New Delhi, July 12 (IANS) India has received $7 billion from foreign institutional investors (FIIs) after the government announced measures last month to attract more foreign funds and steady the volatility in the rupee, according to an SBI Research report.
The Indian rupee has appreciated around 2.2 per cent till the end of June, a low of Rs 96.8 vis-a-vis the US dollar on May 20, 2026.
Last month, the government and the Reserve Bank of India introduced a set of measures aimed at boosting foreign inflows and the rupee as crude prices rose due to the Middle East conflict. Some of the measures include the exemption of FIIS and FPIs from tax on sovereign bonds, subsidised hedging costs for FCNR(B) deposits, and a concessional dollar-swap window for PSU loans.
However, the latest geopolitical tensions have again put upward pressure on the exchange rate. These tensions escalated after the US President announced the end of the US-Iran ceasefire, which has pushed the Brent crude price and led to depreciation in the rupee.
Despite this, the outlook remains positive with the average crude oil price for the Indian basket now expected at $80 billion or lower, leading to savings of at least $30 to $35 billion in the oil import bill against our previous estimate when the oil price had crossed $130 per barrel, the report said.
Meanwhile, the Reserve Bank of India’s foreign currency reserves increased by $4.4 billion during the fortnight, while commercial paper (CP) issuances and incremental bank credit increased in the first quarter of FY27. CP issuances rose in Q1FY27, with June issuances hitting a 55-month high, while incremental bank credit rose to Rs 5.6 lakh crore in Q1FY27 compared with Rs 2.4 lakh crore in the corresponding period last year.

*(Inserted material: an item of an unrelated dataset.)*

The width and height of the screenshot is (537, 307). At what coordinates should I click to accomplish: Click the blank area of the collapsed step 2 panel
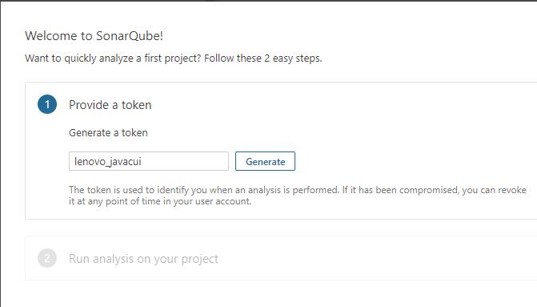(x=377, y=258)
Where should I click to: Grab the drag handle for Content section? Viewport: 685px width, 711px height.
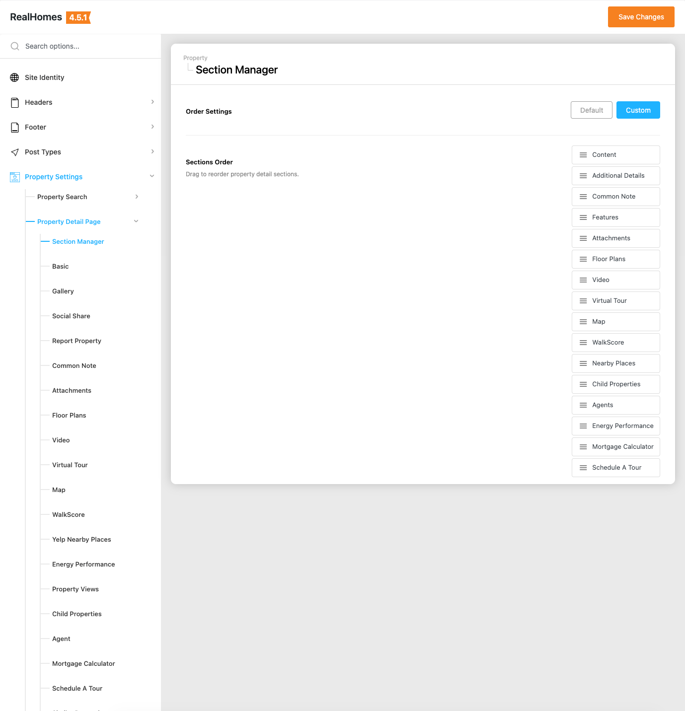click(583, 155)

According to SBI Research, the top sectors with higher commercial paper issuances also recorded stronger bank credit growth and accounted for around 69 per cent of new project announcements in Q1FY27. It further mentioned that banks had been borrowing through certificates of deposit (CDs); however, this trend is expected to reverse. Additionally, the record Rs 7 lakh crore deposit accretion during the fortnight ended June 30, liquidity is likely to become more comfortable.
Meanwhile, banks have also registered a gradual increase in the flow of overseas funds after the rollout of the Reserve Bank of India’s revised Foreign Currency Non-Resident Bank (FCNR-B) deposit scheme, and expect collections to accelerate further this month as awareness among NRIs is growing.
The banking industry has mobilised an estimated $3-4 billion through FCNR-B deposits so far. Bankers expect inflows to gather pace in the coming weeks, particularly from non-resident Indians based in the Gulf region.
The revised scheme is expected to attract $40-50 billion in fresh FCNR-B deposits over time, according to bankers. They said higher interest rates and the Reserve Bank of India’s decision to bear banks’ hedging costs are expected to support deposit mobilisation.